→ Texte extrait:
——
Yasujiro Ozu mourut le 12 décembre 1963, jour de son soixantième anniversaire. Cinéaste de studio, il laissa derrière lui une œuvre pléthorique, encensée au Japon, ignorée ailleurs.
En France, c’est à la fin des années soixante-dix que l’on commença à découvrir ses films. Il devint alors de bon ton de dire, au sujet du cinéma japonais, que Kurosawa était le cinéaste de l’homme, Mizoguchi celui de la femme, Naruse celui du couple, Ozu, celui de la famille.
De ce dernier, la vulgate consiste à en admirer la rigueur formelle (« Ah, les plans tatamis, caméra à hauteur d’homme assis, ce sens japonais de l’épure ! »), l’obsession thématique (« Ah, cette répétition du thème, le père et la fille à marier, dans ces films aux titres quasi identiques, méditations sur un Japon écartelé entre modernité et tradition ! »), la fidélité aux acteurs (« Ah, c’est comme une troupe de théâtre ! »).
Plus tard on découvrit ses Carnets, chronique des plats qu’il mange, de ce qu’il lit et voit, des bitures qu’il se prend (et texte magnifique, soit dit en passant).
Ainsi, Wikipédia nous dit de lui qu’ « en dehors du cinéma, les seuls centres d’intérêt d’Ozu semblent avoir été la littérature, la boisson, la peinture et la musique ».
Notons qu’une humanité ainsi dépeinte donne plutôt envie d’être rencontrée.
Néanmoins, forçant le trait, l’image communément partagée au sujet du travail d’Ozu, est celle d’un cinéma profondément ancré dans sa culture, et à ce titre, quasi hermétique (bien que nimbé d’aura), épuré, répétant ses formes avec des imperceptibles nuances…
Traduit en français contemporain, du cinéma chiant pour cinéphile (entendre « pseudo intellectuel issu des classes moyennes »).
Les choses allant mieux en le disant, filons cette métaphore scatologique : est-ce à un cycle de cinéma chiant que nous vous convions ?
Mais qu’est-ce à dire ? Aragon écrivait : « Faire, c’est chier », dans son Traité du style.
Ozu, lui-même, dans ses Carnets, en date du mercredi 1er mars 1939, quand il était soldat en Chine, note :
« Je pensais qu’on avait tous le trou du cul rond, mais avec tout ce que j’ai vu exposé en plein air durant cette guerre, il y a de quoi en douter. Des excréments bien ronds, certes, il y en a, mais c’est plutôt la variété qui règne : triangulaires comme sortant d’un obturateur à triple volets, carrés, et j’en passe…. Rouges, tigrés, multicolores, là encore, c’est varié. Ah ! Ce vert étonnant, abandonné un jour dans les latrines, le résultat, sans doute d’un excès de concombre… »
——
→ Entrées fournies:
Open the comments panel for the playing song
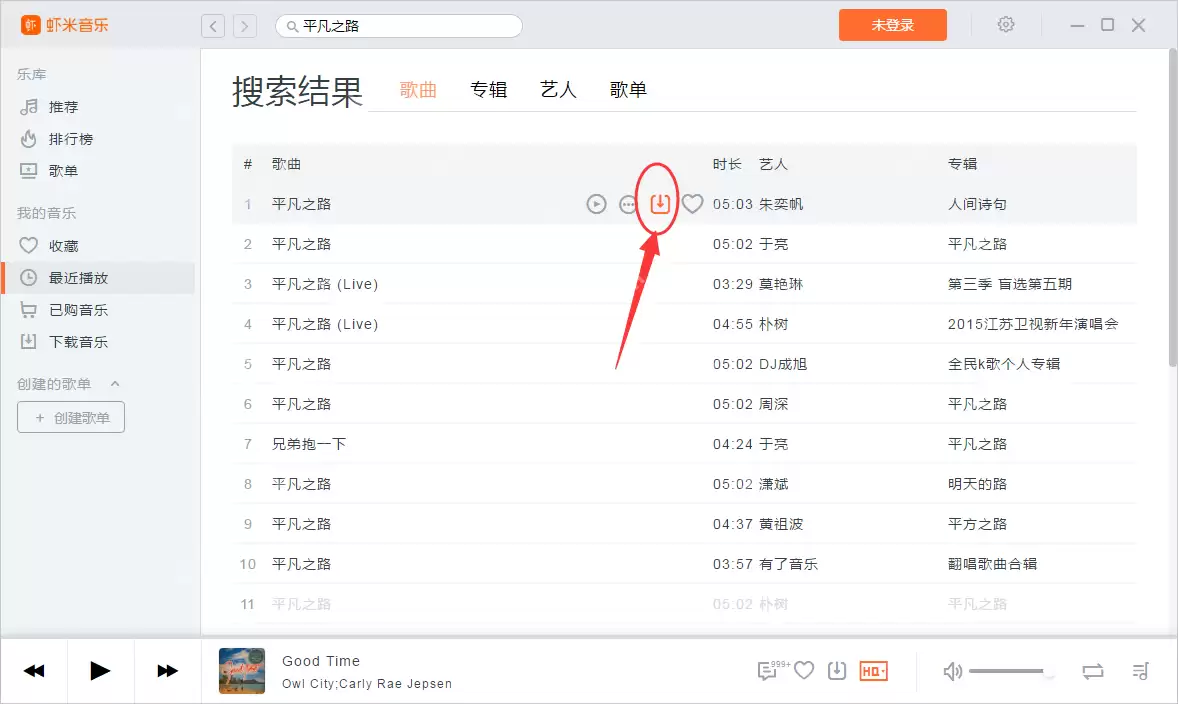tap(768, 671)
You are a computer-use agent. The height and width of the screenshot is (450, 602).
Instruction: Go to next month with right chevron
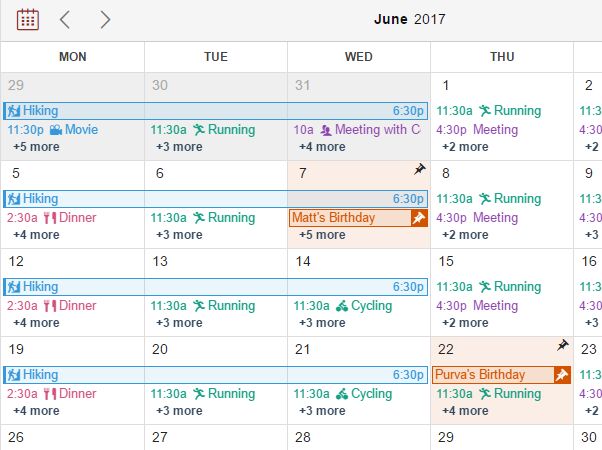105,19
——
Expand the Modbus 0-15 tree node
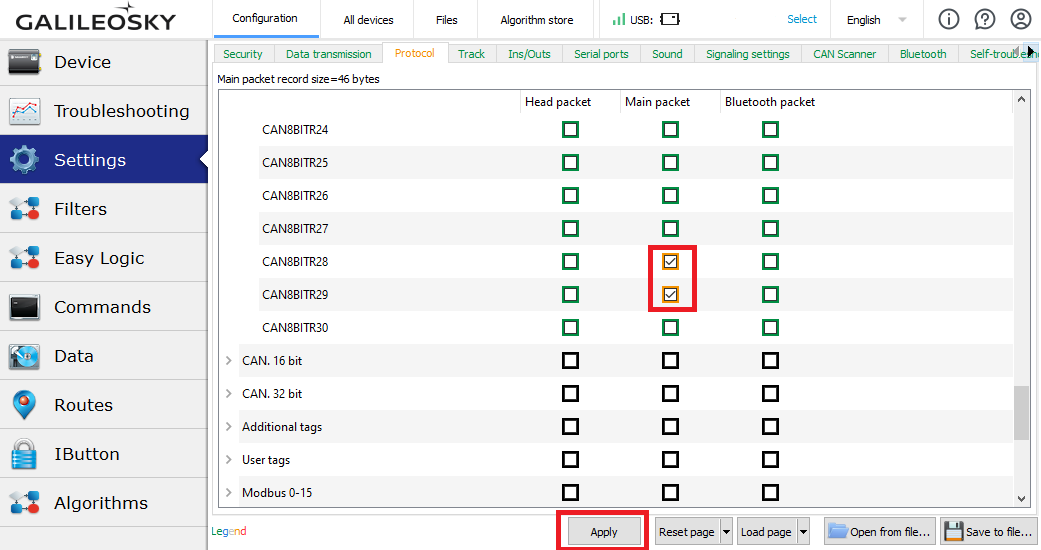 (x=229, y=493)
——
→ Tâches à réaliser:
a) Extrayez toutes les lignes des entrées qui contiennent la chaîne « with », en tenant compte de la casse.
b) Prolongez, s'il vous plaît, le texte sur Yasujiro Ozu à partir de l'endroit où il s'arrête.

→ Réponses:
a)
Instruction: Go to next month with right chevron

b)
Un léger glissement sémantique peut alors s’opérer :
Si le cinéma d’Ozu est chiant, c’est parce qu’il a du style, et que s’y déploie un sens aigu de l’observation, drôle, précis, humble, direct et cru. Un cinéma de la matière, et qui, la scrutant, en distingue la multiplicité des formes, toujours nouvelles, toujours étonnantes. Dès lors, Ozu peut bien raconter toujours la même histoire, avec les mêmes acteurs : on ne se baigne pas une fois dans le même fleuve. Pas une fois. Rien n’est redit, représenté. Des choses sont dites, présentées, dans leur fugace éclat de nouveauté.
En français contemporain, si l’on trouve chiant le cinéma d’Ozu, peut-être faut-il se demander si l’on n’a pas un peu de merde dans les yeux ?
Mu (無), qui figure comme seule épitaphe sur la tombe d’Ozu, et que nous proposons comme titre de ce cycle, est régulièrement traduit par « vide ». On y entend « néant », et on se prépare à bâiller.
Mais il s’agit du vide sur lequel Pessoa nous dit qu’il nous faut nous prendre appui : il est impermanence, infinies variations, le cœur même de ce qui palpite.
Le cinéma d’Ozu est une peinture de cette palpitation, un émerveillement sans cesse renouvelé pour les plis du vivant.
Et qui ne repose aucunement sur de préalables appétences pour le zen, sur des affinités avec la culture japonaise. Qui vibre sur l’écran, pour nous, à Marseille ou Tombouctou, ici, maintenant. Les sourires et soupirs qu’échangent le père (le plus souvent incarné par Chishu Ryu) et la fille (Setsuko Hara, Ineko Harima, ou Shima Iwashita…), sont une palette de sensations qui ne cesse de s’étendre, de nous confronter à notre intimité.
Shomin geki (littéralement « théâtre populaire ») est le terme, d’invention occidentale, par lequel on désigne un genre de films, ceux s’attachant au quotidien des classes moyennes japonaises. Ce genre englobe particulièrement les films d’Ozu et de Naruse.
A nouveau, ce type de formulation, historico-sociologico-ethnologique, fait redouter l’ennui.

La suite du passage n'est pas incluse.